Vino a avisarme un monje para comer, pero prefiero esperar a que vuelva Marta para que almorcemos juntos. De todas maneras, tengo un nudo en la garganta y el estómago en un puño, así que no voy a poder tragar ni digerir nada hasta que no esté ella conmigo. Estoy impaciente. Me digo una y otra vez que no tendría que haberla dejado ir, aunque hubiera tenido que emplear la fuerza. Pero ¿qué iba a hacer entonces, secuestrarla? Quiera el Cielo que mis escrúpulos se esfumen, que vuelva sana y salva, pues de lo contrario me pasaré el resto de mi vida entre remordimientos.
¿Cuánto tiempo hace que se ha ido? Tengo el alma tan sombría que me siento incapaz de distinguir el minuto de la hora. Sin embargo, siempre he sido un hombre paciente; como todos los comerciantes de curiosidades, a veces espero semanas enteras al cliente rico que prometió volver y que no volverá. Pero hoy carezco de paciencia. Comenzó a hacérseme larga la espera en cuanto ella desapareció. Ella, portando al niño en su seno.
He ido a dar una vuelta por las calles con Hatem a pesar de la fina lluvia que ha empezado a caer. Penetramos por la callejuela hasta la misma puerta de la casa de Sayyaf. No oímos ningún ruido, ni vimos otra cosa que restos de los muros amarillentos tras las ramas de los pinos. La calleja no tiene salida y hemos vuelto sobre nuestros pasos.
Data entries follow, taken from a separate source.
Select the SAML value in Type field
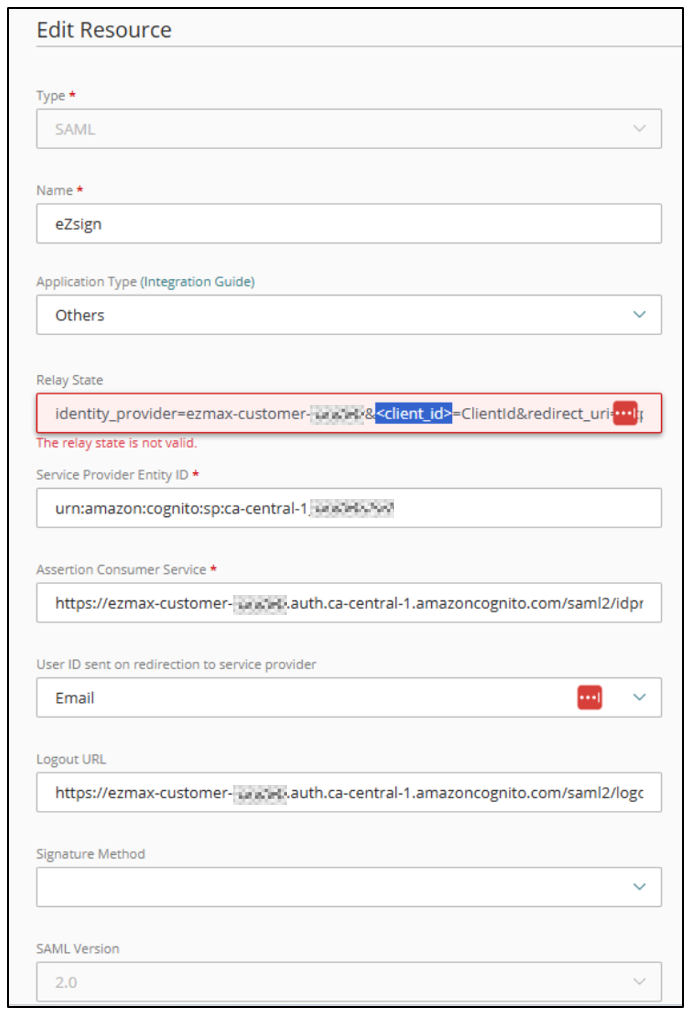Screen dimensions: 691x1017 click(75, 129)
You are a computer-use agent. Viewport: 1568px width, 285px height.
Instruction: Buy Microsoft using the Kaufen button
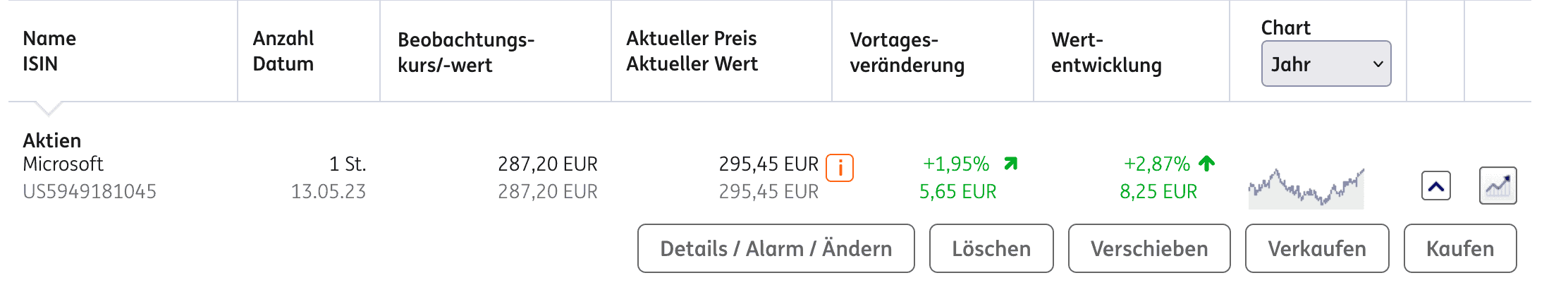point(1459,248)
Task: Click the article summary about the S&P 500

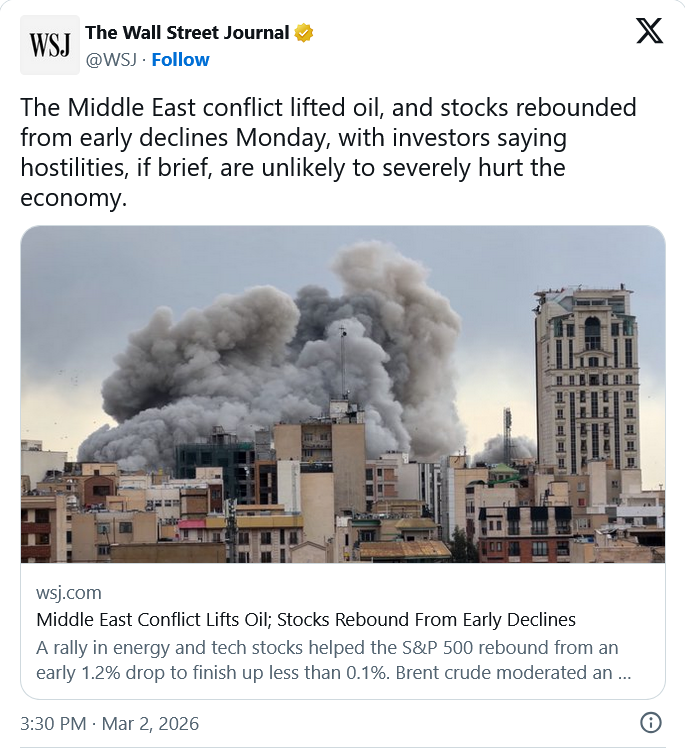Action: [x=320, y=660]
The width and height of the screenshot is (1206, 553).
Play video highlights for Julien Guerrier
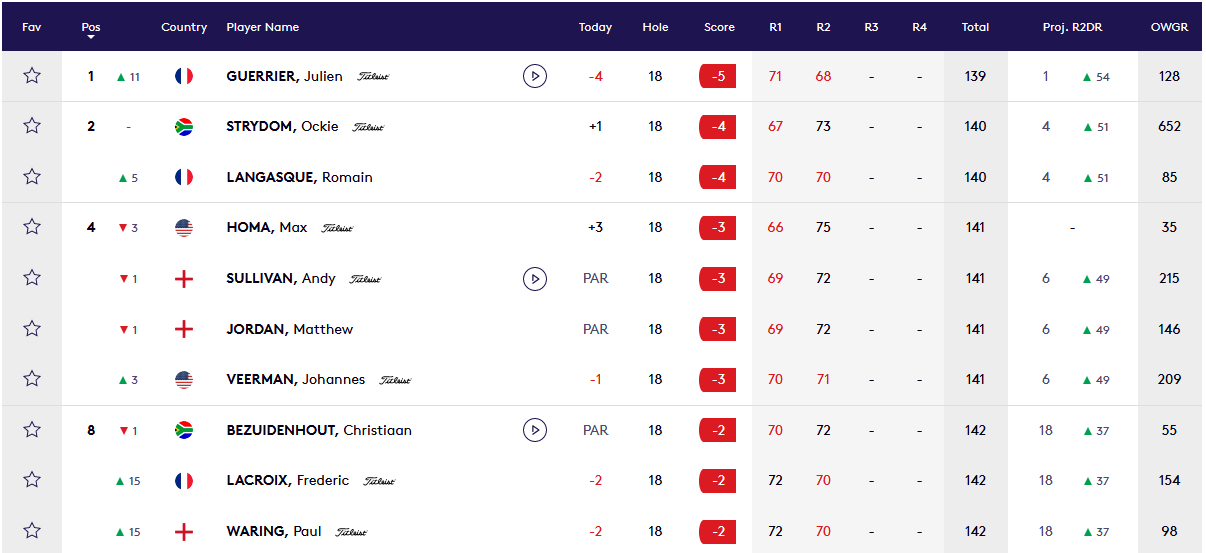coord(535,76)
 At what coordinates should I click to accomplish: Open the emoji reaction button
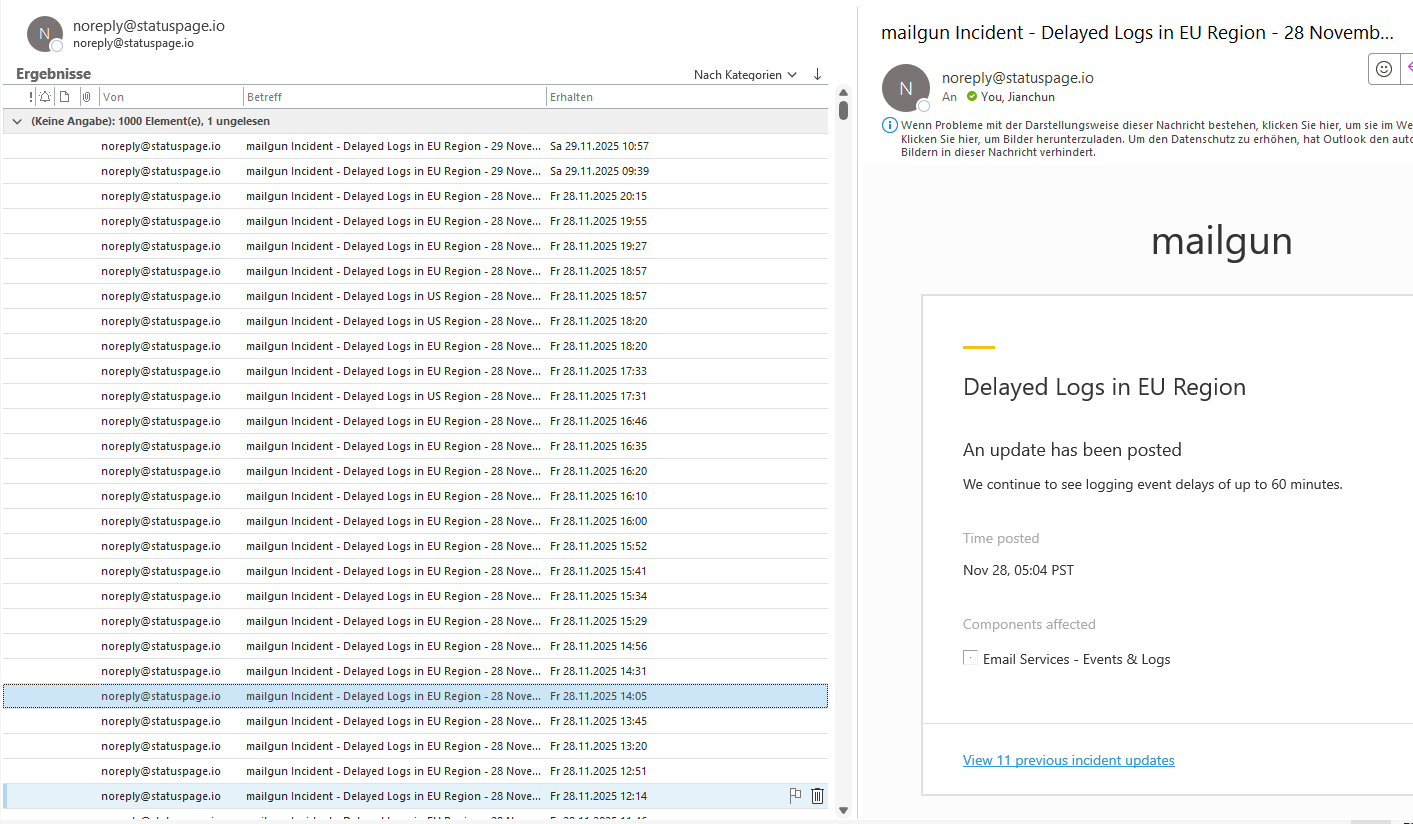pyautogui.click(x=1384, y=69)
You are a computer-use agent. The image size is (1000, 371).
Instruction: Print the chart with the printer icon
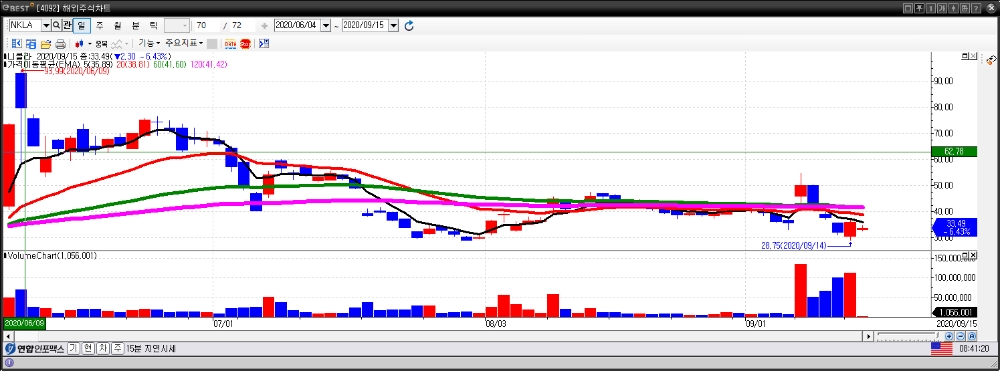coord(61,43)
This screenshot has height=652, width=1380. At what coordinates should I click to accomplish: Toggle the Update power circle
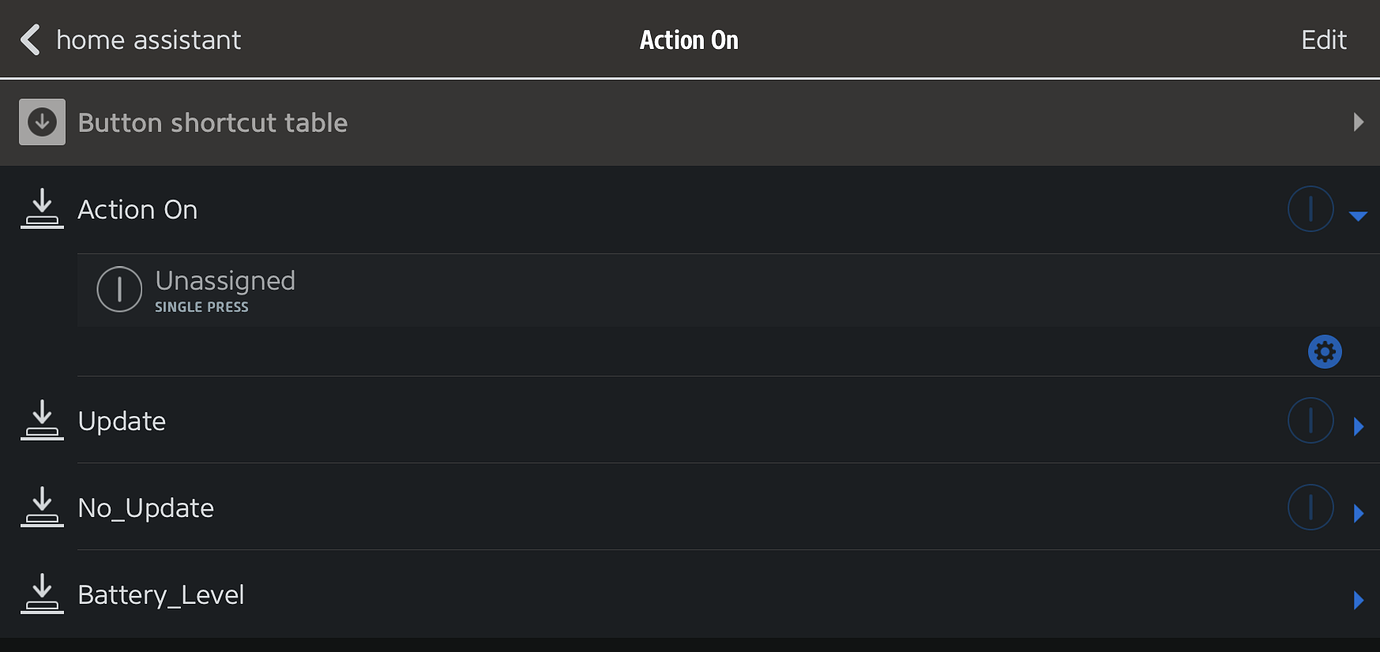pyautogui.click(x=1310, y=421)
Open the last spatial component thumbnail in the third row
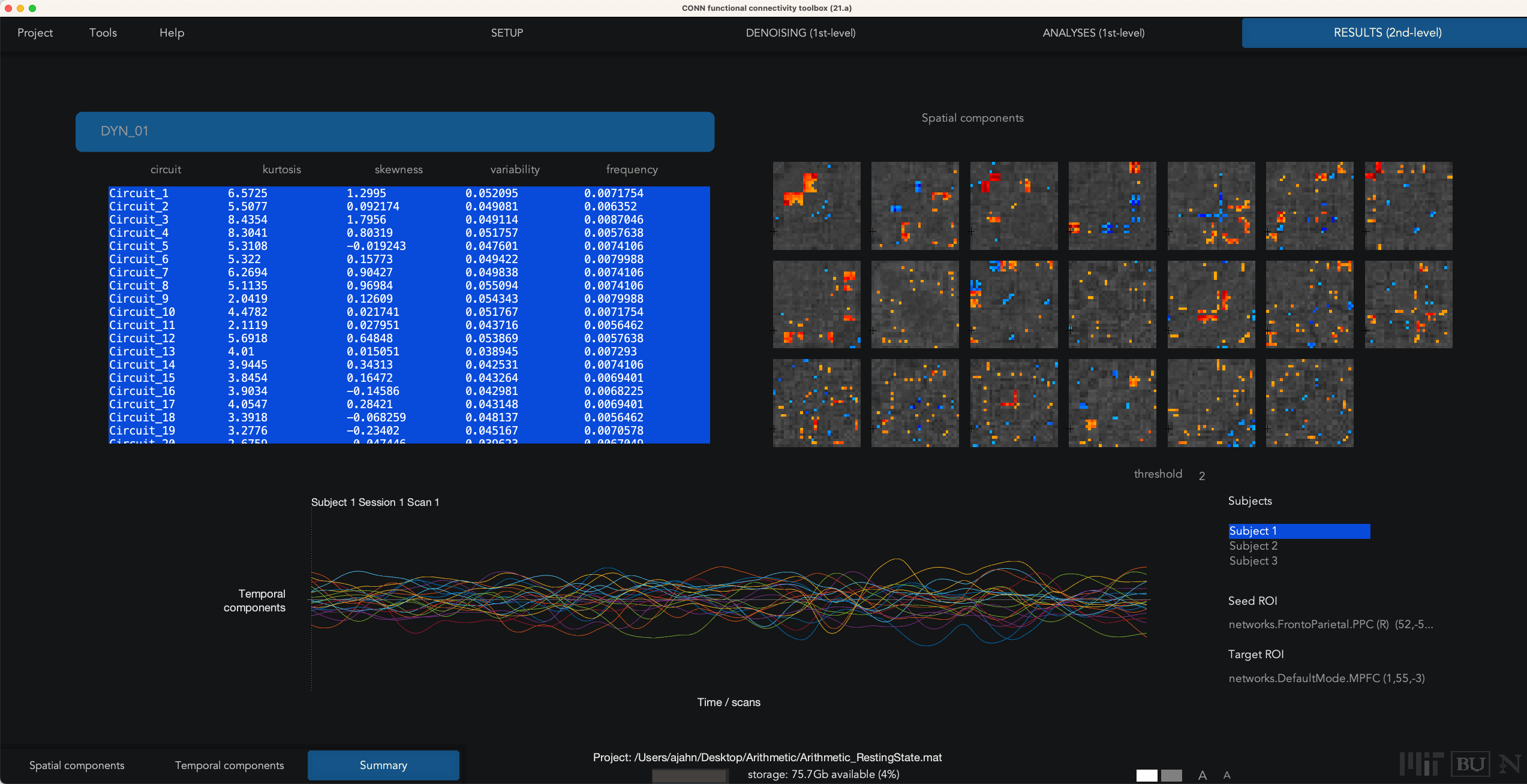 [x=1309, y=403]
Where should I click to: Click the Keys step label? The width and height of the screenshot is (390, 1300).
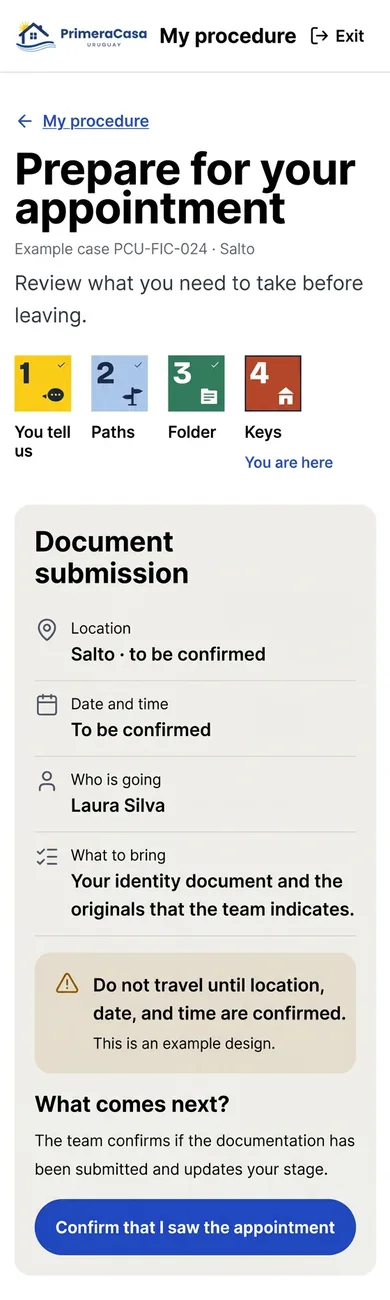(x=263, y=432)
Tentado estuve de llamar a la puerta, pero le juré a Marta no hacer nada por el estilo y dejarla arreglar aquel problema a su manera. No la defraudaré.
Se acerca el crepúsculo, Marta no ha regresado y no he vuelto a ver a Drago. Me niego otra vez a introducir cualquier cosa en la boca mientras ella no esté conmigo. Vuelvo a leer las líneas anteriores, donde escribí «no la defraudaré», y me pregunto si es interviniendo como podría defraudarla o por no intervenir.
Empieza a anochecer, de modo que he aceptado un tazón de sopa en la que echan un poco de vino tinto. Unas gotas que le dan a la sopa color de remolacha y un sabor a sirope adulterado, para que se me sosieguen las angustias, dejen de temblarme los dedos y no siga repiqueteando con los pies en el suelo. Me veo rodeado, cuidado y tratado como un gran enfermo o como un viudo inconsolable.
Soy el viudo que nunca fue esposo. Soy el padre desconocido. Soy el amante engañado. De cobardía en escrúpulo he dejado que caiga la pálida noche, mas al alba volverá a irrigarme mi sangre genovesa, al alba seré un rebelde.